Stahl remained in this league as a top of the table side in the coming years, despite suffering from a lack of players, especially in 2005-06. The club reached a low point after this season, for the first time in its history it was unable to field a side and did not take part in the German league system in 2006-07. The following season, it fielded a combined team, together with the reserve side of local rival RU Hohen Neuendorf, in the lowest division, the tier-four Regionalliga East B. This partnership however lasted for only one season.

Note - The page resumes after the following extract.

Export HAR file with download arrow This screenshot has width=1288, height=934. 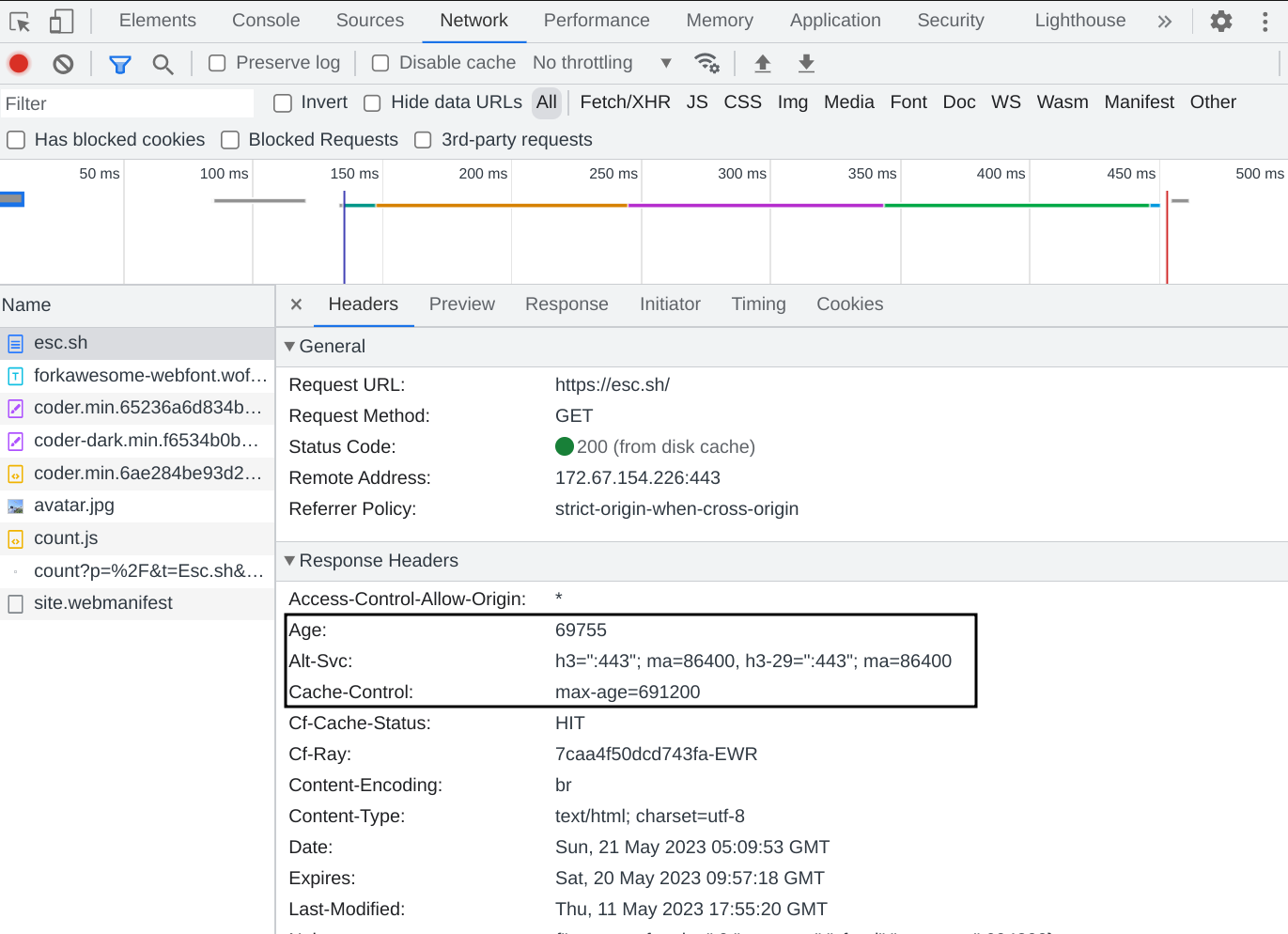806,63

The club fielded its own, independent team in the fourth division in 2008-09 and continues to do so in 2009-10. It won the league title in 2009 and played in the Regionalliga East in autumn 2009, where it finished sixth and had to play in the B division in spring 2010.

==Club honours==
- East German rugby union championship
  - Champions: (27) 1952, 1953, 1960–62, 1965–71, 1973–77, 1981–90
  - Runners up: 1978-80

==Recent seasons==
Recent seasons of the club:

| Year | Division | Position |
| 1998-99 | 2nd Rugby-Bundesliga North/East (II) |  |
| Bundesliga qualification round | 11th |
| 1999-2000 | 2nd Rugby-Bundesliga North/East |  |
| Bundesliga qualification round | 8th |
| 2000-01 | Rugby-Bundesliga North/East (I) | 5th |
| Bundesliga qualification round | 10th |
| 2001-02 | 2nd Rugby-Bundesliga North/East (II) | 3rd |
| 2002-03 | 2nd Rugby-Bundesliga North/East | 4th |
| 2003-04 | 2nd Rugby-Bundesliga North/East | 3rd |
| 2004-05 | 2nd Rugby-Bundesliga North/East | 3rd |
| 2005-06 | 2nd Rugby-Bundesliga North/East | 6th |
| 2006–07 | no team fielded |  |
| 2007–08 | Regionalliga East B (IV) | 2nd |
| 2008–09 | Regionalliga East B | 1st |
| 2009–10 | Rugby-Regionalliga East (III) | 6th |
| Rugby-Regionalliga East B (IV) | 1st |
| 2010–11 | Rugby-Regionalliga East | 6th |
| 2011–12 | Rugby-Regionalliga East | 11th |
| 2012–13 | Rugby-Regionalliga East | 4th |
| 2013–14 | Rugby-Regionalliga East | 5th |
| 2014-15 | Rugby-Regionalliga East | 3rd |
| 2015-16 | Rugby-Regionalliga East |  |

- Until 2001, when the single-division Bundesliga was established, the season was divided in autumn and spring, a Vorrunde and Endrunde, whereby the top teams of the Rugby-Bundesliga would play out the championship while the bottom teams together with the autumn 2nd Bundesliga champion would play for Bundesliga qualification. The remainder of the 2nd Bundesliga teams would play a spring round to determine the relegated clubs. Where two placing's are shown, the first is autumn, the second spring.